DAS is a training-free inference-time method that relies solely on the text analysis capabilities of LLMs. The core computation consists of pairwise comparison prompts issued to the LLM.

Key Experimental Results

Main Results

De-Anonymization Performance on Anonymous Review Data

Setting Candidate Pool Size DAS Accuracy Random Baseline
Peer Review Thousands Far above random ~0.01%
Enron Email Standard benchmark Outperforms prior methods -
Blog Posts Large scale Outperforms prior methods -

Ablation Study

Component Effect of Removal Notes
Dense retrieval pre-filtering System becomes infeasible Candidate pool too large
Multi-round voting Accuracy decreases Single round is unstable
Tournament elimination Accuracy decreases Progressive comparison is necessary

Key Findings

  • DAS successfully identifies co-authored texts among thousands of candidates in anonymous review data, with accuracy far exceeding random chance.
  • DAS outperforms prior direct LLM prompting methods on standard benchmarks (Enron, blogs).
  • Multi-round voting substantially improves ranking precision and stability.
  • Dense retrieval pre-filtering serves not only as an efficiency measure but also improves subsequent matching quality by narrowing the candidate pool.

Highlights & Insights

  • The paper reveals a serious privacy threat—LLMs make large-scale de-anonymization practically feasible.
  • The tournament-style design elegantly resolves the computational bottleneck of large-scale one-to-many matching.
  • The methodology is generalizable and can be applied to any text attribution scenario requiring matching from a large candidate pool.

Limitations & Future Work

  • Although accuracy is well above random, it remains limited and may be insufficient to constitute a practical threat in certain settings.
  • The recall quality of dense retrieval may constrain final accuracy.
  • As a potential privacy attack tool, corresponding defense mechanisms and ethical discussions are warranted.
  • The method may have limited discriminative power among stylistically similar authors (e.g., members of the same research group).
  • vs.
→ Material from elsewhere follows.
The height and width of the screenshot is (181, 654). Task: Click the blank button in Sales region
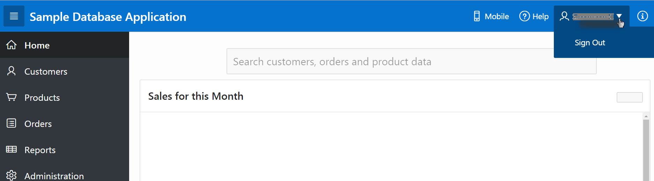coord(629,97)
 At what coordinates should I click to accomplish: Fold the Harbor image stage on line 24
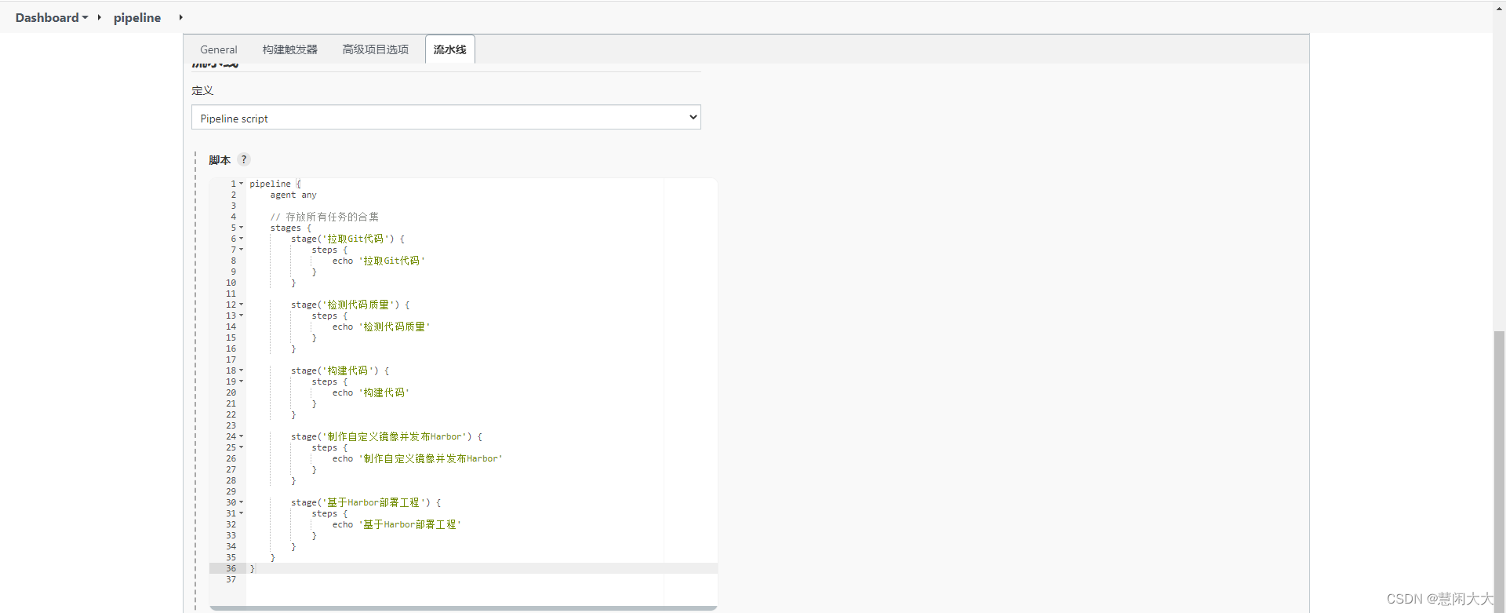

Huang et al. (2024a): Prior work uses GPT for small-scale attribution; DAS scales to tens of thousands of candidates.
  • vs. Traditional AA: Traditional methods require labeled data and small candidate sets; DAS is fully zero-shot and large-scale.
  • vs. Stylometry: DAS leverages the implicit stylistic analysis capabilities of LLMs without requiring explicit feature engineering.

Rating

  • Novelty: ⭐⭐⭐⭐ The tournament-style large-scale attribution design is novel, and the privacy threat perspective is important.
  • Experimental Thoroughness: ⭐⭐⭐⭐ Real review data and standard benchmarks are used, though the scale of the anonymous review experiments could be larger.
  • Writing Quality: ⭐⭐⭐⭐ Motivation is clear and the method is described systematically.
  • Value: ⭐⭐⭐⭐ Practically significant for evaluating the security of anonymous systems.